山内雅弘 螺旋の記憶Ⅲ ~ オーケストラのための (プログラムノート)
来たる2024年11月27日に行われる「オーケストラ・プロジェクト2024」
にて当日配布されるプログラムノートを先行公開いたします。
山内雅弘 螺旋の記憶Ⅲ ~ オーケストラのための(初演)
Masahiro YAMAUCHI: Memory of Spiral Ⅲ for Orchestra
曲名の通り「螺旋の記憶」と題した作品の3作目です。第1作はフルートとヴァイオリンの二重奏曲で 1996 年に作曲しました。第 2 作は 2 本のヴィオラのための作品で、2020 年に作曲し、翌 2021 年 6 月に開催された私の作曲個展で初演されました。第1作、第 2作ともにシンプルな二重奏曲ですが、第 1 作を作曲した際に、2 つの楽器が曲線的に絡み合う音響イメージから DNA の二重螺旋構造を想起し、このような曲名を付けました。当初よりシリーズ化の計画が有ったわけではなく、2 本のヴィオラの作品を思い立ったとき、やはり2つの楽器が絡み合うイメージから再度この曲名を使用しました。そして、今回はオーケストラという最大編成で、そのイメージをもう一度確認したいという思いからこの曲名となりました。二重奏曲のような編成ですと、そのシンプルさから DNAの二重螺旋のイメージはストレートに連想されますが、今回はオーケストラという大きな編成が故に、全体の響きの中に様々な螺旋的音型が織り込まれるという形を取ることとなりました。その上で、曲全体が一つの持続したエネルギーを持って螺旋のように最初から最後まで持続するさまを思い描きました。この曲の大きな特色は、冒頭の 5 分近く(全体の演奏時間の 3 分の 1 ほど)にわたって、ほぼ弦楽器のみ、すなわち弦楽オーケストラの形で演奏されるということで、それは私としても初めての試みです。また、この曲では、ある音型や旋律断片が、のちに最初のそれとは様相を変えて再現することが意図的に仕込まれていますが、それは古典的な意味での「再現」とは異なる意図、役割を持っています。
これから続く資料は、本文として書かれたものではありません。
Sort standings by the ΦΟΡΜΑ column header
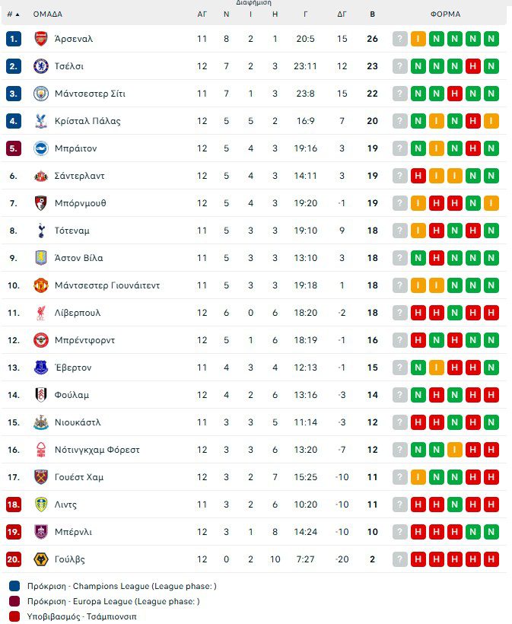The width and height of the screenshot is (512, 624). (444, 14)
今回のテーマである AI について言えば、この曲には AI が関わっている部分は全く無く、全ては人間である私の創作です。といって、別にAI を否定する気持ちはありませんし、AI が跋扈する未来に悲観的でもありません。結局は便利な道具として、人間が使われるのではなく、いかに使うかということだと思います。ただ、今の私にとってはまだ未知の分野で、これからの研究ということになりそうです。数年後にそれによって自分の創作が変わるのか、それは自分にも分かりません。
最後になりましたが、今回演奏してくださる大井剛史氏、東京フィルハーモニー交響楽団の皆さん、そして、この演奏会の実現にご協力下さった皆様に改めて感謝申し上げます。